You know them when you see them: long, colorful shirts, white Converse, possibly drinking a Diet Coke or another coffee beverage in a tumbler.
The stereotypes are well known, but how much do you really know about the inner-workings of sorority life?
Obtaining leadership experiences, service opportunities and the unique bond of a sisterhood are why hundreds of women choose to “rush” each year.
Alpha Delta Pi will be the newest sorority in the UTSA Greek system. Amanda Ramon (AR), UTSA’s Program Advisor for Fraternity and Sorority Life, and Anna Kate Sumler (AKS), Alpha Delta Pi’s new chapter specialist, know what to expect from the sorority and it’s place on campus.
Q: What is the history of the Alpha Delta Pi sorority?
AKS: For more than 164 years, extraordinary women have called Alpha Delta Pi home. Originally called the “Adelphean Society,” Alpha Delta Pi was the first secret society for women in the world and forged the way for women in the fraternity system.
Our founding took place on May 15, 1851 at Wesleyan Female College in Macon, Georgia—the first college in the world chartered to grant degrees to women.
Since then, over 250,000 women at more than 200 universities across the United States and Canada have found their home in Alpha Delta Pi.
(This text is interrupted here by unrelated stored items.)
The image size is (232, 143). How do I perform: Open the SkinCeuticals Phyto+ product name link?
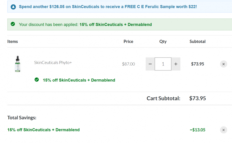coord(53,63)
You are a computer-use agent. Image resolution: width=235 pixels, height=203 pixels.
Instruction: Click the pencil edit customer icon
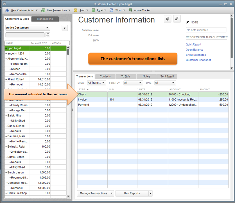(177, 19)
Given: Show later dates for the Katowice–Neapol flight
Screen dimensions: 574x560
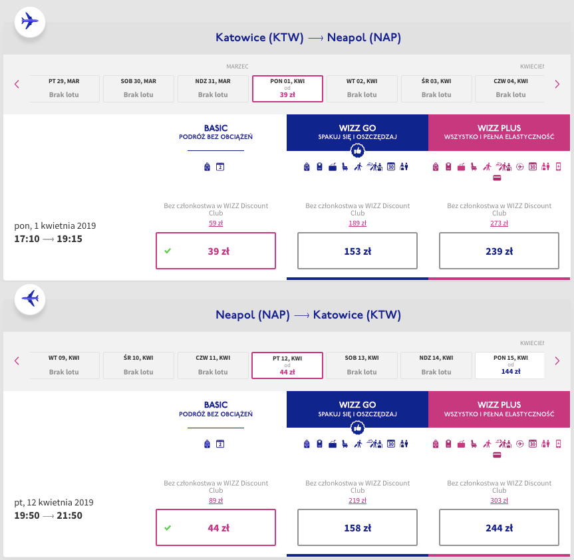Looking at the screenshot, I should [557, 84].
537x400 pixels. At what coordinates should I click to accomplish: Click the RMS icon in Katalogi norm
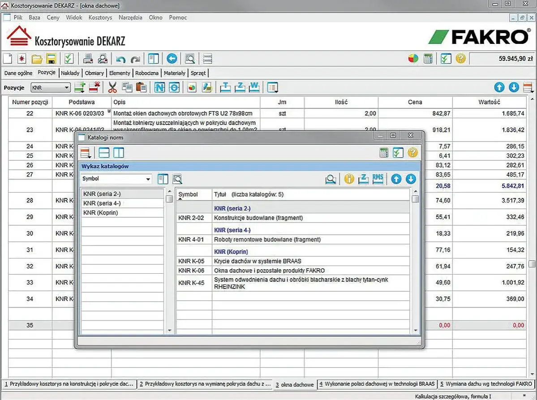[x=378, y=179]
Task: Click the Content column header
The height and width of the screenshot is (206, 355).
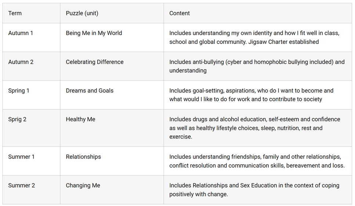Action: point(180,13)
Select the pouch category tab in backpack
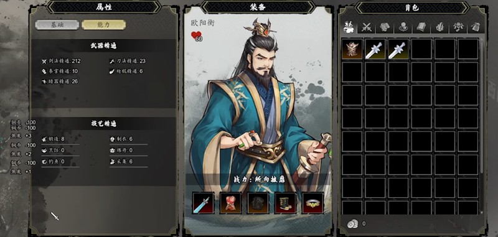The height and width of the screenshot is (237, 498). pyautogui.click(x=476, y=27)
Q: Who decides if a new sorority chapter will be added to campus?
AR: Panhellenic sororities go through about a year or so long process to bring a new sorority onto campus.
The first step to bringing a new sorority to campus is to vote and form an exploratory committee.
This committee was formed and met for about 3 months last spring.
The purpose of this committee was to gather data and statistics about the campus, Panhellenic recruitment and chapter retention trends to determine if there is a need to bring another group to campus.
They decided there was a need and recommended to the Panhellenic Council to move forward and officially open for extension.
Once the council voted “yes” to open for extension, a memo was sent out to NPC alerting the 26 NPC groups that UTSA was open for extension.
Then the 20 sororities that are not here had approximately 2 months to submit a packet for review to the extension committee.
Once the deadline was passed and we received all the packets from the organizations that were interested in coming to UTSA, the extension committee utilized a rubric to narrow it down to two on-campus visits.
Once the two groups who were invited to present on campus finished the extension committee utilized another rubric to narrow it down to one to present to the Panhellenic council to officially vote on.
The council followed to extension committee’s recommendation and voted to bring Alpha Delta Pi Sorority onto campus.
Q: What makes the Alpha Delta Pi sorority different from other organizations/sororities on campus?
AKS: Being a colonizing member of a sorority is truly a once in a lifetime opportunity.
Founding members of Alpha Delta Pi will forge the path for our legacy on campus at the University of Texas at San Antonio. Sisters will leave after graduation with the knowledge that they’ve been an integral part of creating a sorority that will serve as a home to future generations of women at UTSA.
Q: Where can someone sign up to join the sorority?
AKS: Alpha Delta Pi will recruit women to become founding members during the week of Jan. 31.
We’re seeking women of all class years—freshmen, sophomores, juniors, and seniors—to join our sisterhood.
You can learn more by visiting www.comehometoadpi.com. Through this site you can sign up for a “Tell Us About You” session (required for consideration of membership in ADPi).
Q: What is the overall goal of the sorority for the foreseeable future of the organization?
AKS: The values that formed Alpha Delta Pi in 1851 are as important to our members in 2016 as they were at our founding.
Our members strive to become well-balanced women through a commitment to service, upholding high academic standards, campus and community involvement, leadership and building lasting friendships.
Our open motto has always been “We Live for Each Other,” and we care for one another as sisters not just for four years of college, but for life.